Read an interview with the artist HERE.

Wednesday, March 4, 2015

Spirituality

"Spirituality is like a bird.
If you cage it in too much, 
it is stifled.
If you let down all guards, 
it flies away.

~Rabbi Yisrael Salanter

Wednesday, February 25, 2015

The Final Battle

The dreams of the Islamic State go far beyond a caliphate. They're fighting for the End of the (Christian) World.

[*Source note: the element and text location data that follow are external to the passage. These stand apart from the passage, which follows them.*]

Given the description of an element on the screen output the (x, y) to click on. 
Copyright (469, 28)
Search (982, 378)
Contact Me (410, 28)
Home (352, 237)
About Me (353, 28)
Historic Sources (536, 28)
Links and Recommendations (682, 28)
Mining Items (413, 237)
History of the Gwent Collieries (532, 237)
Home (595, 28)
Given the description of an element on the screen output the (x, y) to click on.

As Graeme Wood explained in his recent cover story for The Atlantic, ISIS holds “a sincere, carefully considered commitment to returning civilization to a seventh-century legal environment, and ultimately to bringing about the apocalypse.” His use of the term 'apocalypse' is not hyperbole. ISIS believes their army is the vanguard of the End Times, ushering in the long-prophesied redeemer of Islam, a Messianic figure known as the Mahdi, who will finally appear to rid the world of evil and make the entire planet Muslim.
The prophecy of the Mahdi is believed by hundreds of millions of Muslims. Wood’s article in The Atlantic finally brought this to the attention of the mainstream press, but an American scholar named TimothyFurnish has been warning about the dangers of “Mahdism” for decades. He says belief in the Mahdi has a long history within Islam: 
“Apocalyptic traditions and movements, led by a Muslim claiming to be the End Time Mahdi ("rightly-guided one"), are not new with ISIS or Jabhat al-Nusrah or any of the other modern groups proclaiming belief in such. They go back to the early days of Islam, and are intrinsically connected to the more general Muslim practice of jihad, or holy war against 'infidels.'"
Furnish holds a PhD in Islamic, World and African history, is a former US Army Arabic linguist and officer, and currently works as an author, Islamic World analyst and consultant to the US government and military. His informative website, MahdiWatch.org, was a great resource for me in writing The Assassin Lotus, which involves a cult of Mahdist assassins seeking to trigger the "Final Battle." Here is Furnish explaining the religious basis for that fight:
“A very important point which no one in the analytical, and few in the journalistic, community wants to admit (hence State's Marie Harf adducing phantoms such as poverty-driven jihad): the ISIS Caliph and his minions refer to the United States of America as 'defender of the cross.' Not 'proponent of Ayn Rand,' 'guardian  of the Enlightenment' or 'warden of Jeffersonian democracy.' Caliph al-Baghdadi and his decapitating/immolating rank-and-file forthrightly (if inconveniently) spell out exactly why they hate us: because, in their eyes, we are a Christian nation. There are those who will dismiss this as a mere progagandistic trope. But they would be wrong to do so. IS, along with Boko Haram and al-Qa`ida and Jabhat al-Nusra and the Taliban (to name only a few of the Islamic legions), as well as the non-terrorist but Muslim fundamentalist movements such as Wahhabism, Deobandism and Salafism, all view the world through a simplistic but legitimately Islamic lens of Dar al-Islam v. Dar al-harb: the 'house of Islam' v. the 'house of war.'  And for 14 centuries the vanguard of the latter has been Christendom. Some decry pointing this out as crass  'Crusaderism.'
But as that combat veteran J.R.R. Tolkien pointed out--via his main female protagonist, Éowyn, 'it needs but one foe to breed a war, not two'--and when that enemy declares its war on us in religious terms, why should we pretend otherwise?